Vow used existing information about the genetic sequencing of a mammoth, which included a key protein that gives the meat its taste, and filled in the blanks based on data from similar species (like the African elephant). The company then inserted those genes into sheep cells, and let the cells multiply until they reached a meatball-sized amount. 

Vow also produces lab-grown quail, but has not sold it to the public. Other companies have created cultured meat like chicken and proven that it’s safe for consumption

“Normally, we would taste our products and play around with them. But we were hesitant to immediately try and taste because we’re talking about a protein that hasn’t existed for 5,000 years,” James Ryall, the chief scientific officer at Vow, told CNN Tuesday. “It’s not going to go up for sale, because we’ve got no idea about the safety profile of this particular product.”

Vow did not immediately return Fortune’s request for comment.

So, if the meatball isn’t going to make it into restaurant menus or supermarkets, why bother creating them? Vow says there’s a broader message behind creating a mammoth meatball: to invest in the future of food. 

As climate change and food shortages threaten the global food supply, Vow touts lab-grown meat as the future. Cultured meat demands fewer resources like land and water to manufacture, and advocates say it could reduce the risks of pollution and climate change

“We need to start rethinking how we get our food. My biggest hope for this project is … that a lot more people across the world begin to hear about cultured meat,” James Ryall, the chief scientific officer at Vow, told CNN

Noakesmith told the AP that it chose to replicate the meat of a woolly mammoth because it has been “traditionally a symbol of loss. We know now that it died from climate change. And so what we wanted to do was see if we could create something that was a symbol of a more exciting future that’s not only better for us, but also better for the planet.”

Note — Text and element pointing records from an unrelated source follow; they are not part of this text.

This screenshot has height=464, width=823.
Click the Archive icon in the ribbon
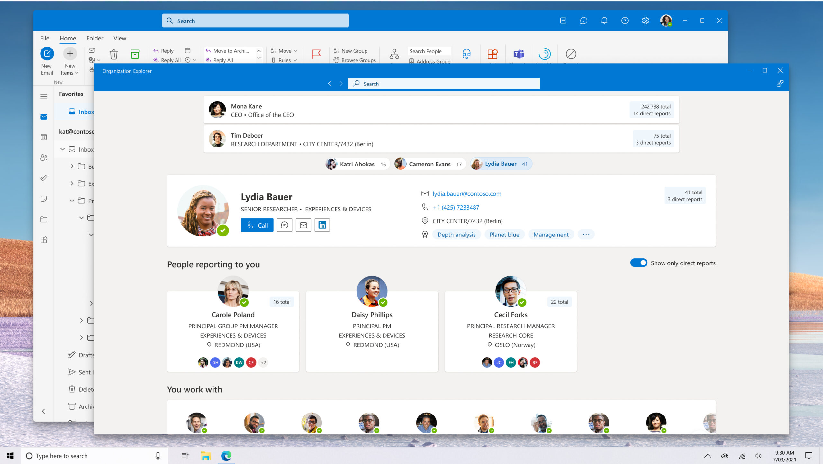click(x=134, y=54)
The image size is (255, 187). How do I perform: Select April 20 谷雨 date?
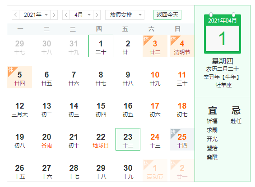[x=46, y=139]
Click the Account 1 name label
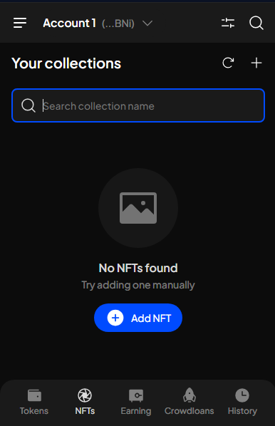Viewport: 275px width, 426px height. [x=69, y=23]
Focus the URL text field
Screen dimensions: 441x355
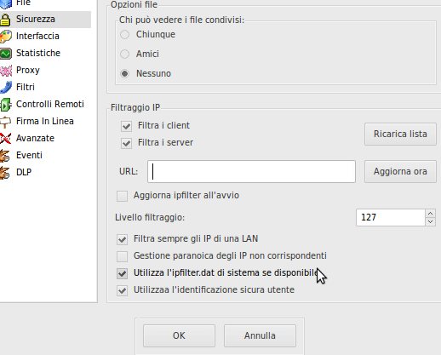[x=251, y=171]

Plant-based meat brands like Beyond Meat and Impossible Foods have made a splash over the last few years for their faux-meat burger patties and chicken nuggets. But only a handful of companies currently specialize in lab-grown meat made from real animal cells, and only one country—Singapore—has legally allowed its consumption. In late 2022, the U.S. Food and Drug Administration said that lab-grown chicken was safe for consumption in a landmark move for the mock-meat industry.